Segment Open

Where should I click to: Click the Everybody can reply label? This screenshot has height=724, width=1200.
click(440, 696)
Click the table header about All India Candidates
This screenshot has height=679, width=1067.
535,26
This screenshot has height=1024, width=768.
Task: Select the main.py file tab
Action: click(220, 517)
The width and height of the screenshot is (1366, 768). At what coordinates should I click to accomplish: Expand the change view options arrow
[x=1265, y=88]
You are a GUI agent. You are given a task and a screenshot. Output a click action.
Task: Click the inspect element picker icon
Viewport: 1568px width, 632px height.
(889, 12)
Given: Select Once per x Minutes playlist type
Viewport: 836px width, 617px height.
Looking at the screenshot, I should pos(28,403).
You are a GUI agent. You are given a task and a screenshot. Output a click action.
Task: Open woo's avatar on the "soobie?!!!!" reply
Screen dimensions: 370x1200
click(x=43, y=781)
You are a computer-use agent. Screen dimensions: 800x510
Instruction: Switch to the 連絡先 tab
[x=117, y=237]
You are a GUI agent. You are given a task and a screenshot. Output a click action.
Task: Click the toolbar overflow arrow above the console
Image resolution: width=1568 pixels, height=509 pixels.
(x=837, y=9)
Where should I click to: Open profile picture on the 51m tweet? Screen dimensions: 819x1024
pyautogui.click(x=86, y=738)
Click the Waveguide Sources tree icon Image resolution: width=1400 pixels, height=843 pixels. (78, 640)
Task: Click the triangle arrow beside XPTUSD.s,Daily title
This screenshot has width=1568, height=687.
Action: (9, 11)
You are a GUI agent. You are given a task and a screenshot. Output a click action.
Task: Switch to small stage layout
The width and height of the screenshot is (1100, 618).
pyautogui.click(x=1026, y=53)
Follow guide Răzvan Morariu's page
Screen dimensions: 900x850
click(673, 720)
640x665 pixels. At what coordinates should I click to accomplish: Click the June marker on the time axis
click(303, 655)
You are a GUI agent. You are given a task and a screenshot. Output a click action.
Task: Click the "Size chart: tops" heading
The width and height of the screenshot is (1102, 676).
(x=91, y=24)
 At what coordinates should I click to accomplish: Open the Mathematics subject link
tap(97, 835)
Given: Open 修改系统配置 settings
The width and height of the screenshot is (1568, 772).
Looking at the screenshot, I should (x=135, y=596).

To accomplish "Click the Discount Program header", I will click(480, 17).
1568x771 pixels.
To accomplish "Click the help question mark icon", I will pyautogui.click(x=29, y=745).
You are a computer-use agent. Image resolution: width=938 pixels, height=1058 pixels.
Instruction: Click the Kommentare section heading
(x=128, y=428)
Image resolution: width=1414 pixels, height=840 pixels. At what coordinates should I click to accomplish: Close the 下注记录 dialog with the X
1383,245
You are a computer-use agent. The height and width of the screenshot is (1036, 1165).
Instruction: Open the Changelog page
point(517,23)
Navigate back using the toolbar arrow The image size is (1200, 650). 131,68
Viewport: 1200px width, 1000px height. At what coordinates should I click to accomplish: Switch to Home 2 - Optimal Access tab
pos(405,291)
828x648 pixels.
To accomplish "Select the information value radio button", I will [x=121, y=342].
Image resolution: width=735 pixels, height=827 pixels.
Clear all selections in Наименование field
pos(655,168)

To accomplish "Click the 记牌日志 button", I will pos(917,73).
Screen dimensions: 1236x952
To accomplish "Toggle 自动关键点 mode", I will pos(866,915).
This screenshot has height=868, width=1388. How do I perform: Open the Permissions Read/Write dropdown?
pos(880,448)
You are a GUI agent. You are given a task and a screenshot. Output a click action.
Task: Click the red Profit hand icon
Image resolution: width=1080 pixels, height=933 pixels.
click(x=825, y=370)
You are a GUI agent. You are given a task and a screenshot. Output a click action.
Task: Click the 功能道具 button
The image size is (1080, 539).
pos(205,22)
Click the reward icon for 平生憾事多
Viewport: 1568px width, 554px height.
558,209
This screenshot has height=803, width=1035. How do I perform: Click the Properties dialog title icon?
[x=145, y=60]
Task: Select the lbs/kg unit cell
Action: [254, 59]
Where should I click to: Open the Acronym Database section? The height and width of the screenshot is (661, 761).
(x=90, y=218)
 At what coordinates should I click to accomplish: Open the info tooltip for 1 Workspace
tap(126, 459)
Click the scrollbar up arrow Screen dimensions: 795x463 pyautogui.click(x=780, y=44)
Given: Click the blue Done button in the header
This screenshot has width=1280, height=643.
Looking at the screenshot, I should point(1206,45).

Segment Closed

> _Problem to solve_:
Filter the entries above down to the lines that contain the word "header".

> _Solution to the problem_:
Click the table header about All India Candidates
To accomplish "Click the Discount Program header", I will click(480, 17).
Given: Click the blue Done button in the header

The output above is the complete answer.